El edificio singular I


He visitado un edificio peculiar.

Me dijeron que está habitado por un lobo al que llaman Jony que cata el agua azul de un recipiente de silicio. En ese bol descansa una lasca del Paleolítico superior. El arco de la entrada dirige la atención al objeto loado por Paula, la inquilina de la planta baja, y que no es otro que una estatua de una mujer de mármol, tapada con una hoja de parra.
La escultura es blanca como la nieve recién caída, y luminosa como una candela en las noches de luna nueva.

La portería tiene olas de hierro forjado como celosía y, de hecho, Carlos fue el primero en detectar la especial composición de la vecina de aspecto sencillo, corazón de diamante y luminiscencia de luciérnaga cuando adopta la forma de esfera de cristal irisado.

Cuando el llavín penetra por la cerradura, el llamador de mano de bronce enmudece aún más y entonces sueña con que ella, alguna vez, juegue a reproducir su antiguo esplendor, limitado ahora a ser limpiado dos veces por semana.

Cuando esa mujer cierra tras de sí la puerta principal, los interruptores de luz quedan aguantando la respiración. Sin atreverse a ponerse en marcha, pues saben que ilumina la escalera desde dentro, rellano por rellano, mientras los peldaños se preparan para la fiesta de unos pies que no golpean.

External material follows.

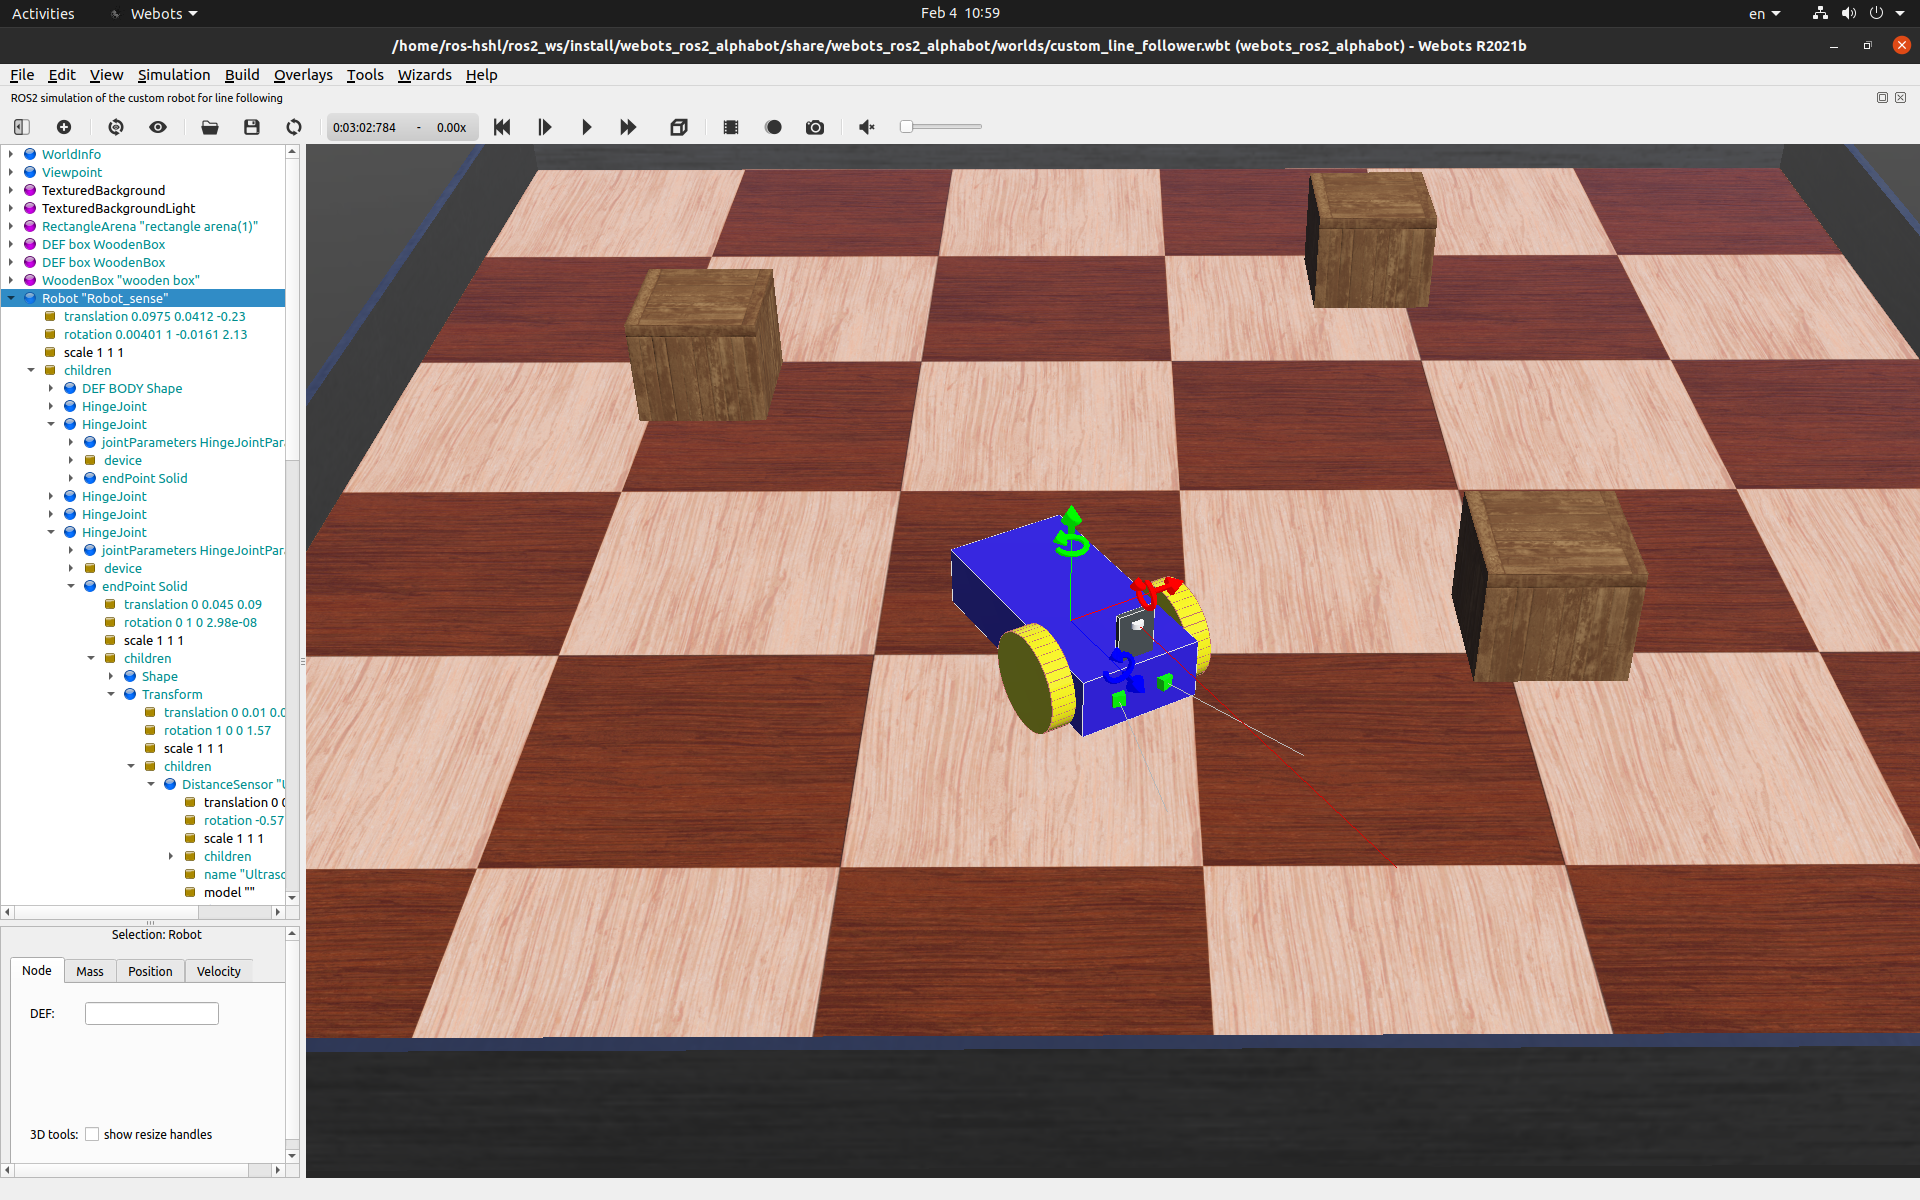
Task: Reset simulation with the rewind icon
Action: tap(502, 127)
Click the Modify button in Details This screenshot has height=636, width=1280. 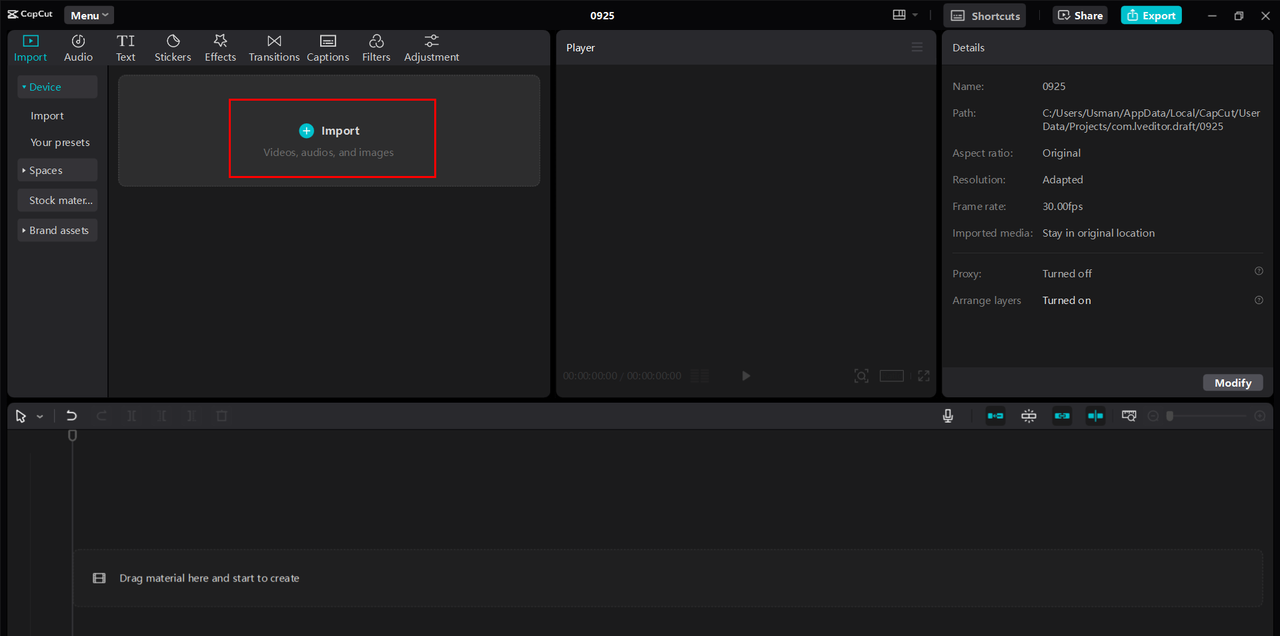coord(1232,383)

Carlos sale de su cuarto para saludar, inventando la excusa de colocar la tabla de planchar y alinear los cubos de basura que yacen en orden. Por verla llegar. Por decir “Buenas noches” Por sentir su luz.

En la primera planta un hombre sabe que la estatua frente al piso de Paula ya la vio desde su pose esmerada de carrara. Y que esa moradora silenciosa  la intuye desde detrás de la puerta, mientras escribe una crónica para del diario de Villamatojos de Arriba.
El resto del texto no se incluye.